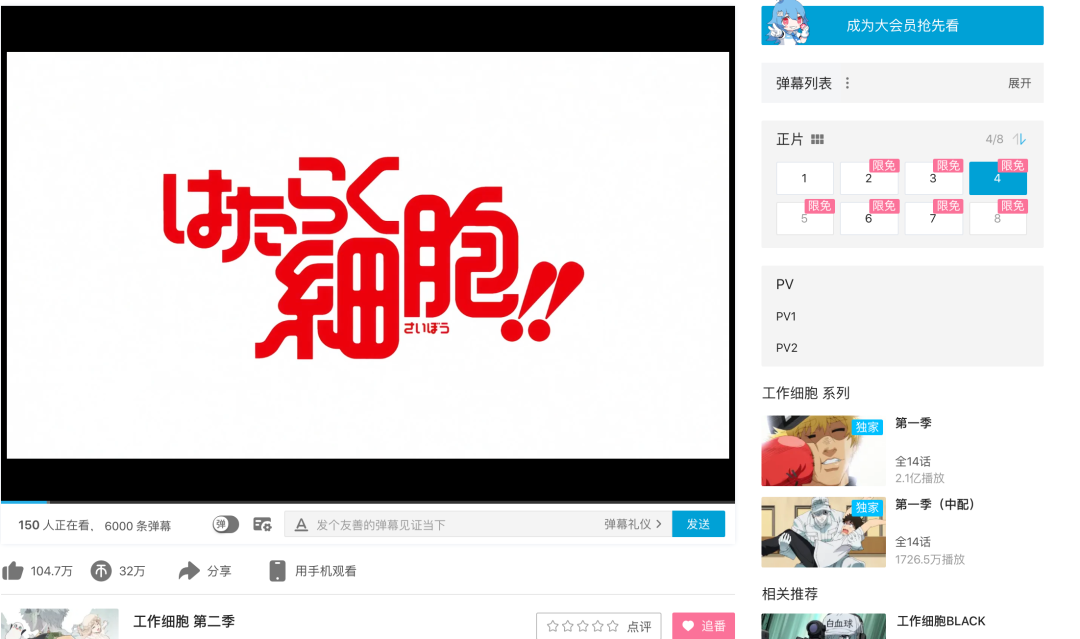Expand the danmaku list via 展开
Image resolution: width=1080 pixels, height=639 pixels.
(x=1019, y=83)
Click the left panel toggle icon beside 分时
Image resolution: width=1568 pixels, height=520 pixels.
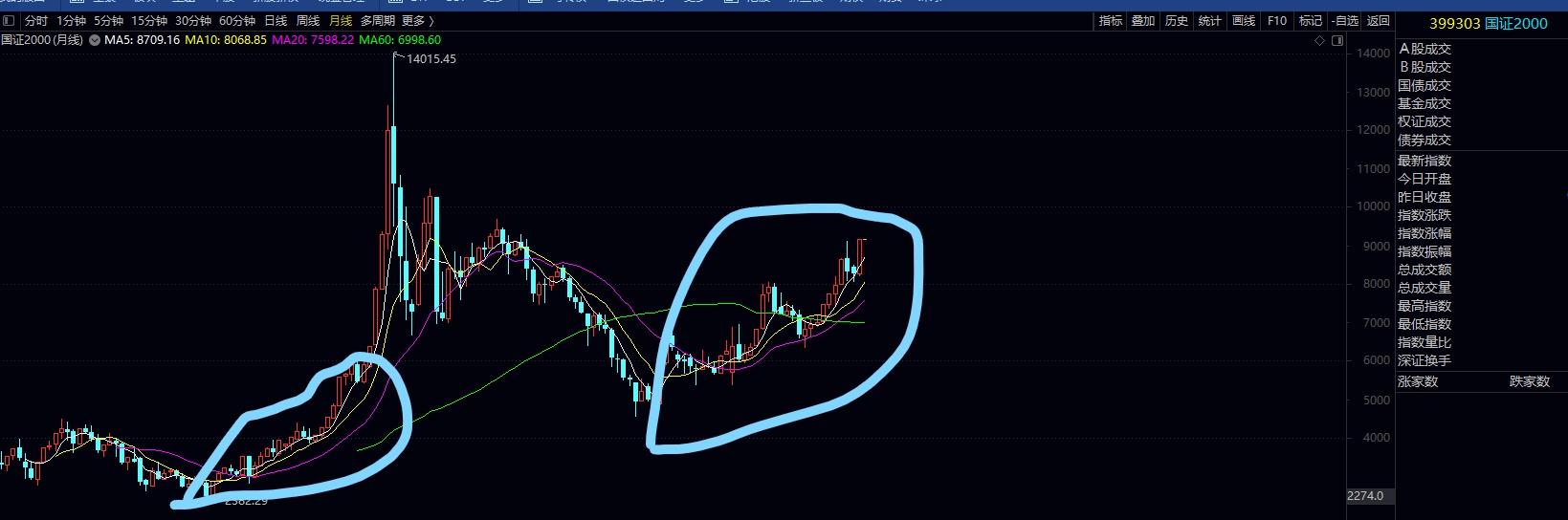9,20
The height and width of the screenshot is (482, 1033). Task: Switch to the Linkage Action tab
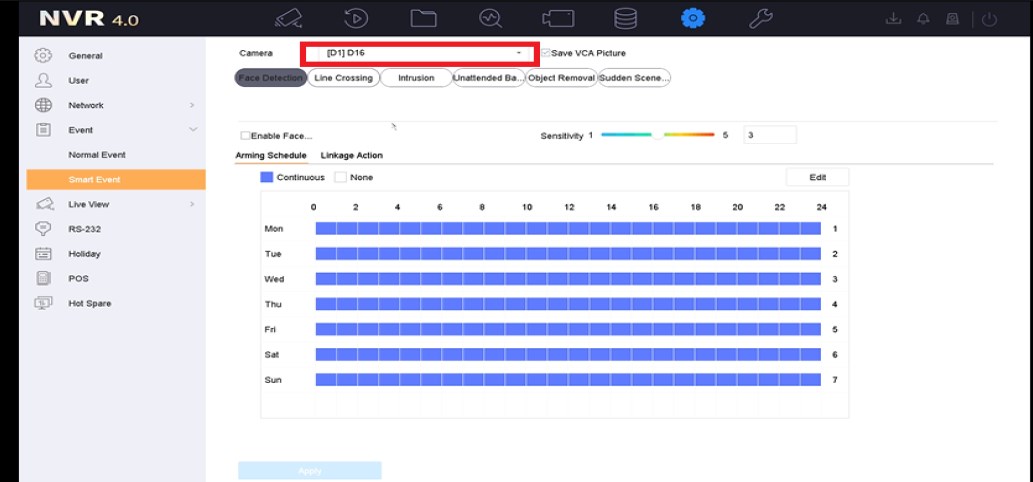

○ ○ ○

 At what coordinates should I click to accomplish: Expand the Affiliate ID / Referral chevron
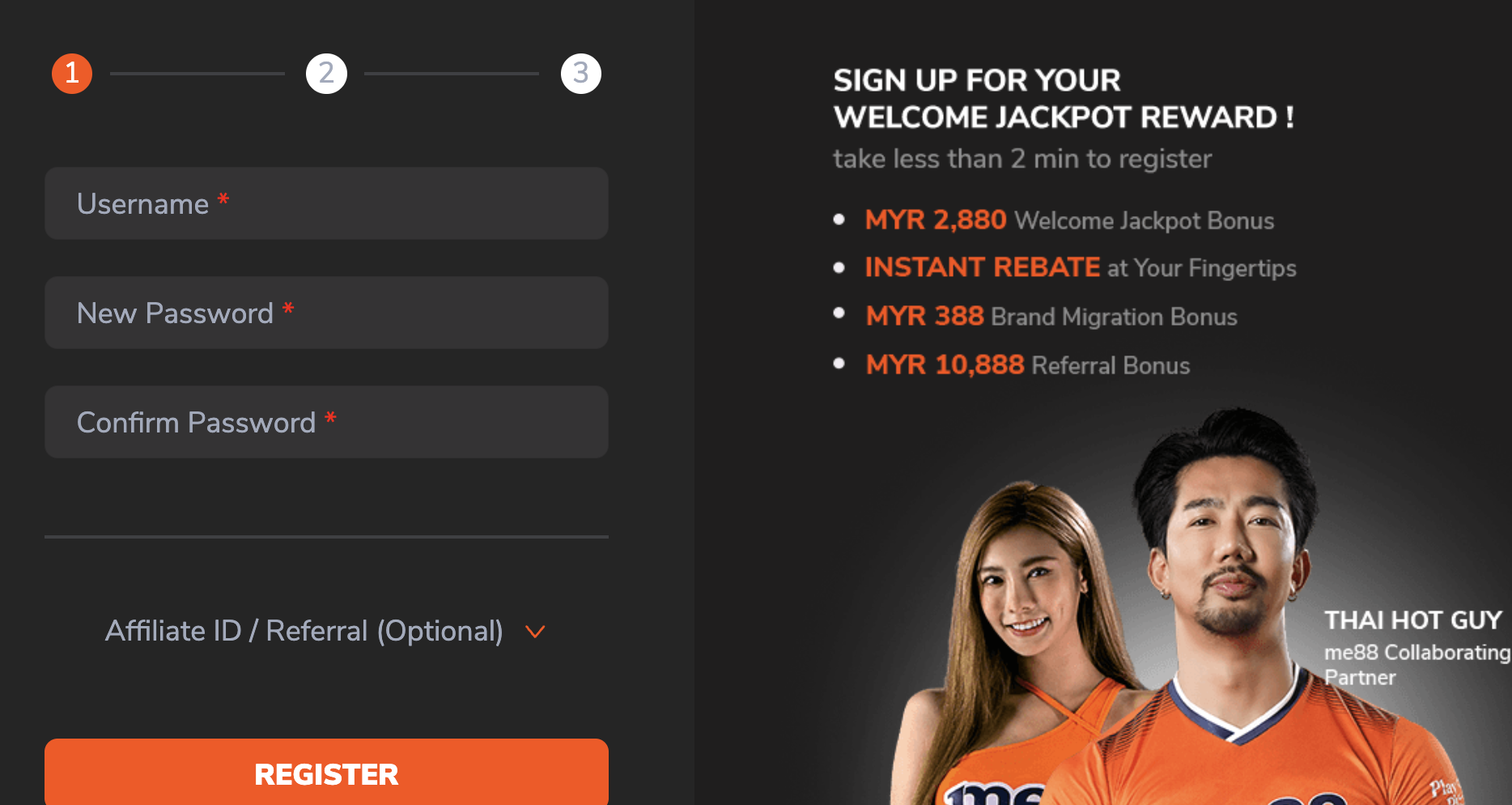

○ ○ ○

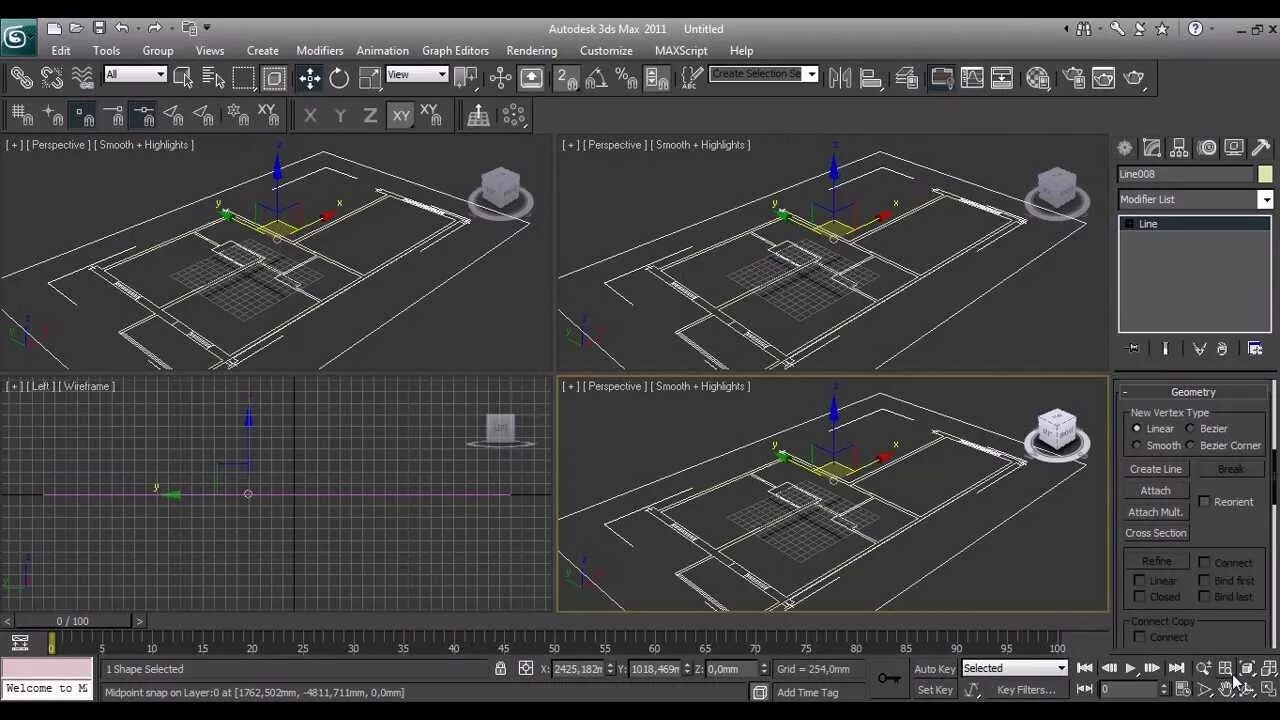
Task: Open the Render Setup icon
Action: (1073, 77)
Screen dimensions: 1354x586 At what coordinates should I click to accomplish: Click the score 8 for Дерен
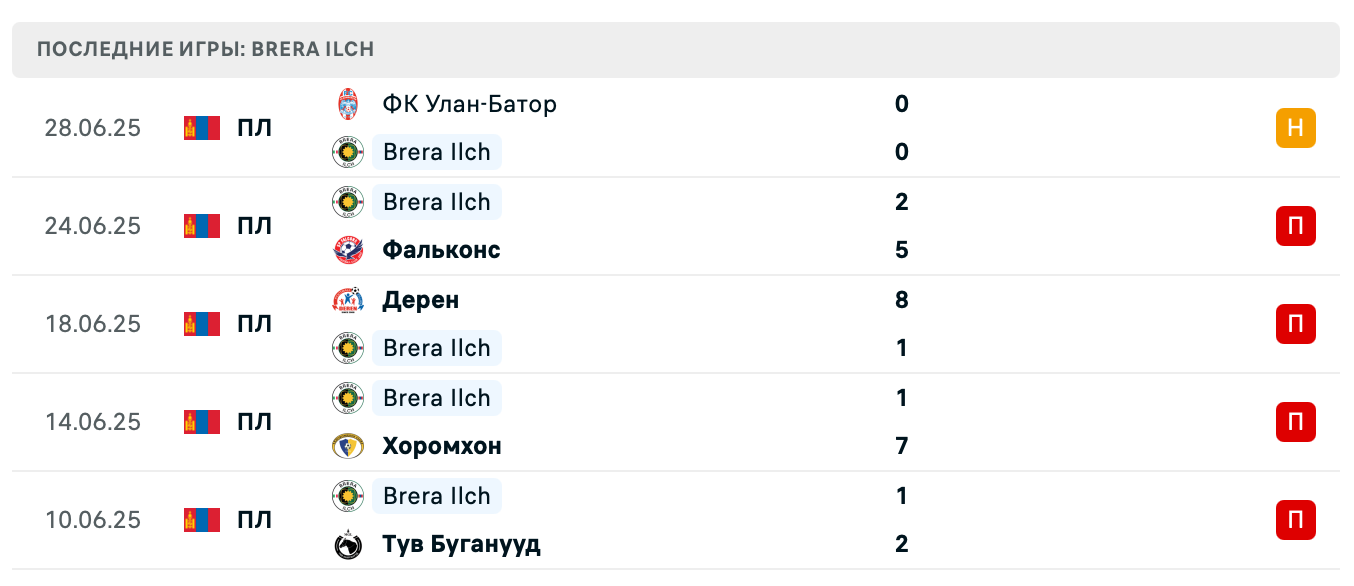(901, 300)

○ ○ ○

What the exercise asks: The lines above from the line with "Click the left panel toggle icon beside 分时" through the line with "The height and" are to be given again word for word, with no pictures among them.

Your solution:
Click the left panel toggle icon beside 分时
Image resolution: width=1568 pixels, height=520 pixels.
9,20
The height and width of the screenshot is (482, 1033). Task: Switch to the Linkage Action tab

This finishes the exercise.